UK Oil & Gas is scaling back the High Court injunction against protests at its sites.
The company behind oil drilling in southern England said today it would ask the court to remove slow walking, a well-used protest tactic, from the injunction order, first issued nearly three years ago.
In a statement, UKOG said the revised interim injunction would apply soley to Horse Hill in Surrey and would cover only trespass and obstruction of the site entrance.
The announcement came just a week before campaigners were expecting to go to court to challenge the company over the injunction terms.
The Horse Hill site has seen a series of protests by environmental campaigners. UKOG said the injunction would help protect the company and would not “prevent or limit peaceful protest”.
On slow walking, UKOG said:
“Having considered the efficient manner in which recent slow-walks have been dealt with by local Surrey police, the Company now considers it best to allow the police to continue to deal with such incidents, especially as the current COVID-19 restrictions confer additional policing powers to deal with gatherings and unnecessary travel. The Company thus seeks to remove slow-walking from the Injunction.”

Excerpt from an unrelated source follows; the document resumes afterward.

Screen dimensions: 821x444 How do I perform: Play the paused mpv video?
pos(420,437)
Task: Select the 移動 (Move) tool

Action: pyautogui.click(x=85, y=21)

Opponents of the company’s activities have opposed the injunction since its application. At a hearing in July 2018, campaigners challenging the injunction described it as the most expansive so far sought by the onshore oil and gas industry industry and said it was based on “exaggerated and oppressive claims”.
People found guilty of breaching a High Court injunction could be found to be in contempt of court. The penalty could be prison, a fine or seizure of assets. So far, UKOG has not used the injunction against protesters at its sites.
Opponents of the injunction have said they will comment tomorrow on the announcement. See DrillOrDrop’s report here
If the High Court agrees to UKOG’s request, it will be the most recent limiting of the terms of the interim injunction.
The original application in March 2018 was brought against “persons unknown” and applied to Markwells Wood and Broadford Bridge in West Sussex, as well as Horse Hill. It also covered the company’s headquarters in Guildford.
Unlike previous oil and gas industry injunctions, it included a clause to prevent opponents “combining by lawful means” with the main intention of hurting the company’s economic interests.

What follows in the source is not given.